Tips to Making Meringue
- Use clean tools and preferably glass or metal. Plastic can often hold onto oils.
- Any fats/oil on the bowl or tools can cause the meringue to be weak and not whip to stiff peaks.
- Make sure all tools, such as bowls, mixing beaters, measuring spoons, measuring cups, etc, are clean.
- A trick is to wash the tools in warm soapy water with a little white vinegar. The vinegar will cut the oils.
- Eggs must be at room temperature. Either leave them out for several hours or, separate the cold eggs and let the egg whites sit out for 30 minutes to warm up.
- Egg whites need to be separated with care. Use an egg separator or carefully pass the egg yolk back and forth between the two eggshells until all the egg whites are separated.
- Check that no egg yolks or eggshells are in the egg white bowl. Any yolks will prevent the meringue from working.
Steps To Making Meringue
- Over a bowl, begin carefully separating the egg whites and yolks. This should be a different bowl than what the meringue will be prepared in.
- After the egg whites are separated, make sure it is free from any egg yolk or small shells. Then, add the egg whites to a glass or metal mixing bowl.
- With a stand mixer or hand mixer, on medium speed, beat the egg whites until just bubbly.
- Add the cream of tartar and any flavoring (like extracts) or coloring. Mix on medium-high speed.
- Continue mixing until soft peaks form. When soft peaks form, slowly add granulated sugar.
- Gradually add sugar; mix on medium-high speed between additions.
- Once all the sugar has been mixed in, mix on medium-high speed until it is shiny and stiff peaks have formed.
- Check after mixing for 2-4 minutes for a pie topping and 3-5 minutes for meringue cookies (time differs due to the amount of sugar and type of mixer). If it’s ready, the meringue will hold its shape when the beaters are lifted (for example, a stiff curl will form or there are stiff deep peaks). If it’s not quite ready, mix for another minute and check again. Do not over-beat or the egg whites will start to break down and fluid will appear under the meringue.
At this point, depending on the recipe, the meringue is ready to top a pie or be piped into cookies. The more sugar the recipe calls for the shinier the meringue will be and the longer it will take for the sugar to dissolve. Also, with our meringue cookies, there is a bit more sugar so it has a silkier sheen than meringue for a pie topping.
Meringue Pie Topping
- 4 egg whites, room temperature
- 1/4 tsp cream of tartar
- 1/3 granulated sugar
1. Spread the meringue onto the hot pie filling and completely seal the crust.

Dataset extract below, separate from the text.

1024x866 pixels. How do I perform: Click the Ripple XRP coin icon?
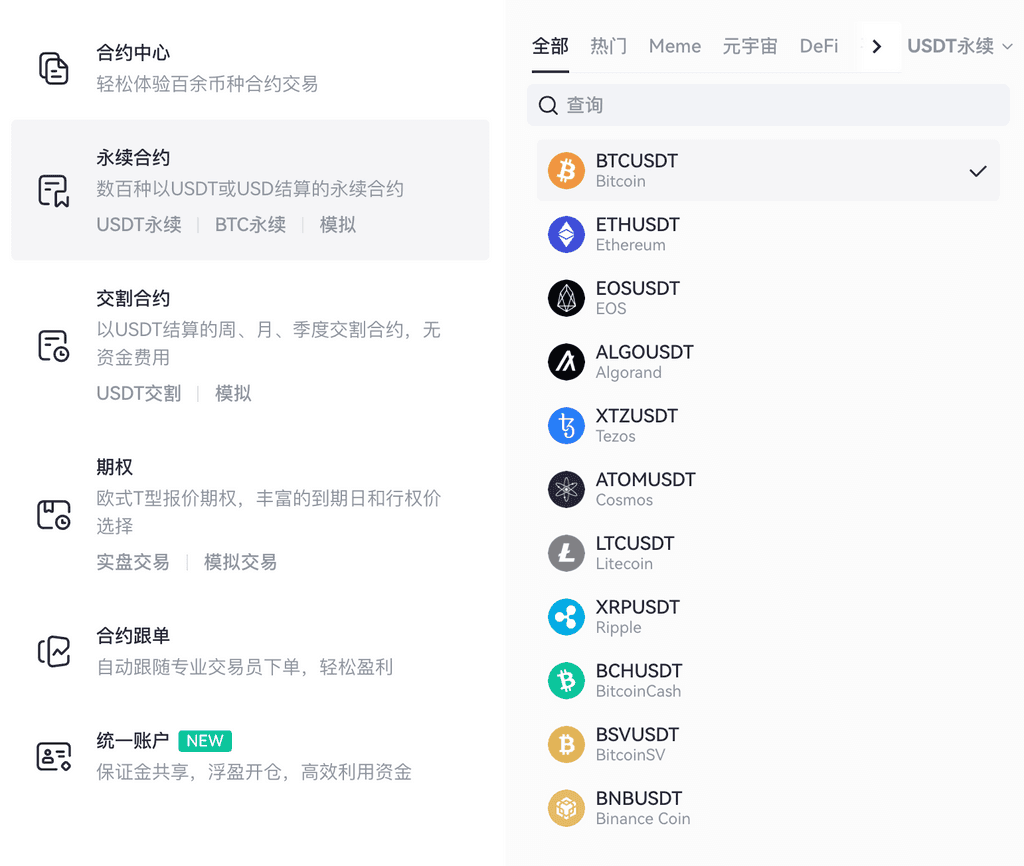pos(566,617)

This prevents shrinking and from liquid forming under the meringue.
2. Bake at 350 for 15 minutes.
3. The top should have a nice toasted brown color. Let cool completely on a wire rack.
Click here to save Meringue Pie Topping Recipe.
Meringue Cookies
- 4 egg whites, room temperature
- 1/4 tsp cream of tartar
- 1 tsp clear vanilla
- 1 cup granulated sugar
- 10-15 drops food coloring, optional
1. To make cookies, pipe the meringue 1-inch apart onto a parchment-lined baking sheet. Add a little meringue to the corners of the paper. This will help the parchment stay put while baking. You should get about 20 cookies per baking sheet.
2. Bake at 225 degrees for 45 minutes. Turn off the oven. Let cookies sit in the oven for another 45 minutes to continue to slowly bake and cool. If the cookies are a bigger size than pictured, they may need to sit and cool in the oven longer.
3. After 45 minutes, remove cookies from the oven to cool completely on the pan. When they are cool, store them in an air-tight container.